By Laura Medina
Central California, especially the Inland Central Valley is the world's, as well as America's fruit and vegetable basket, producing half the world's produce.
Monterey, Pacific Grove, and the Carmel area are a short one-hour drive south below San Francisco. San Francisco existed before Los Angeles. For the outsider and the visitor, they are pleasantly startled that San Francisco/Central California Cuisine is nothing like the Los Angeles' faddish/trendy vegan/gluten-free dishes, the bubbly, bouncy but appearance-conscious sister to the south.
Being a capital of bountiful produce feeding the world, the visitor will be surprised that Central California Cuisine doesn't specialize in raw, vegan, gluten-free meals.
Because of the bounty of the best quality fresh produce and the grazing cattle and the access to the seafood, it attracts the world's best and most serious chefs...real chefs; and they want to utilize their skills on the best produce possible which means...
The beef, dairy, seafood, vegetables, and fruits are cooked, sauteed, grilled, creamed, and broiled to the best of the chefs' ability. No models-actresses, aka "mattresses, here.
The Beach House in Pacific Grove, California, is a timeless classic that still carry the tradition of Classic California Cuisine that was set foot when San Francisco was founded, meaning the best fresh ingredients cooked in Classical French Traditional Cooking. Sorry LA blonde, vegan, anorexics. San Francisco/Central California region is proud of their centuries-old cuisine that stood the test of time long enough to set the world's culinary standard that many others have tried to duplicate in America and the globe.
If you get a corner table, you can look out the windows and watch triathletes
Okay, this is still the cultural and ethnic-melting pot that is California. Asians and their Asian-American descendants were central (yes, pun intended) to the development and history and culture of California.
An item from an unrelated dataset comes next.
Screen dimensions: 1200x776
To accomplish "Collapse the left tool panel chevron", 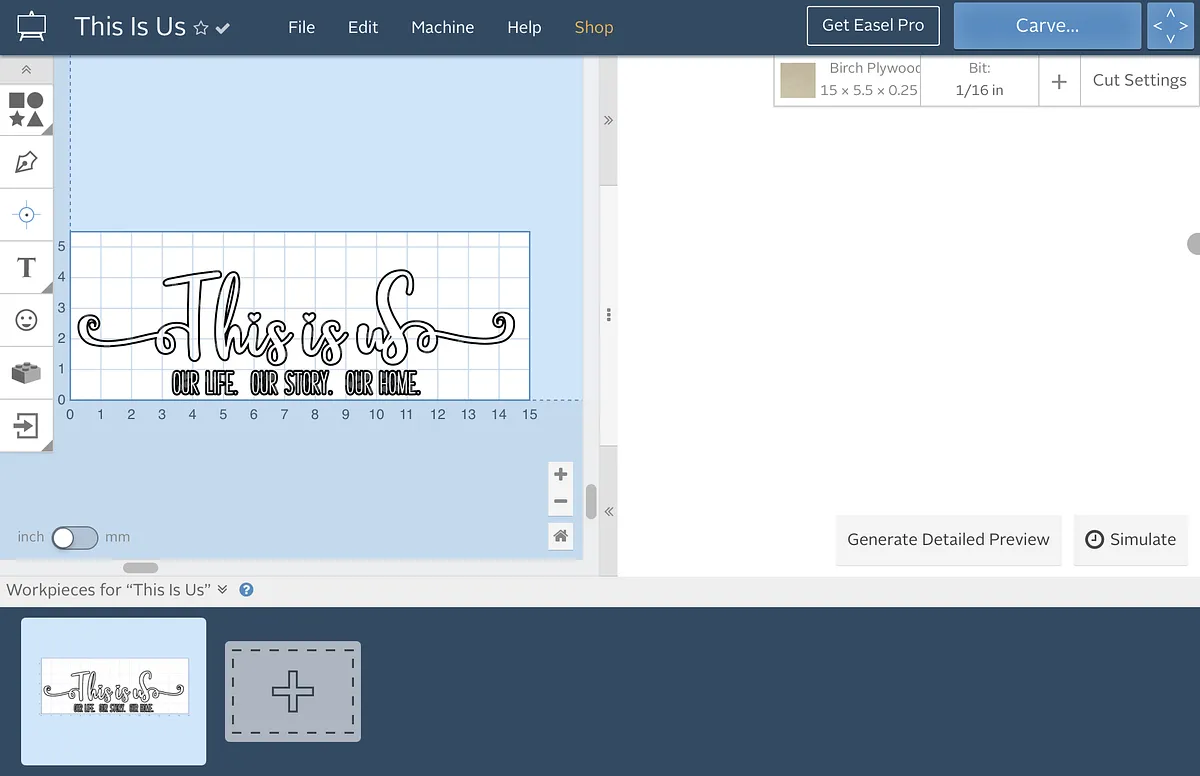I will pos(26,70).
To those who deny and don't believe it, remember this...California is on the Pacific Ocean...duh.
This is why the supposedly trendy Firecracker Shrimp, is on the menu, a sweet-fiery fried, glazed shrimp, sprinkled with sesame seeds, fried and glazed in crispy shrimp tossed in a spicy, sweet Thai aioli.
The sweet-fire crunch combo compliments the stereotypical but proud fresh produce of The Beach House Salad, a simple but bold salad tossed with mixed greens, dried cranberries, orange segments, blackberries, granny smith apple, goat cheese, toasted pecans, honey-citrus vinaigrette.
The biggest hit was "Classic Californian," the Baked Scallop Pot Pie.
Because of the Nordic, Mexican, and Asian immigrants turned fishermen and farmers, the flaky puff pastry crust meets succulent plump scallop swimming in classic Bechamel Sauce.
After filling up on the hearty and cozy dinner, just stepping out onto Lover's Point Park then climbing on the rocky outcrop is enough to burn calories and fill you up with fresh ocean air.
Just climbing on the rock outcrop, jutting out into the Pacific Ocean is an unique Californian treat.
The west-east Pacific Ocean breeze circulating the vineyards are the same breezes shaping the slating trees. Trippy.
The Beach House sitting on Lover's Point both satisfies the stomach and the eyes in a Classical California way, what a souvenir.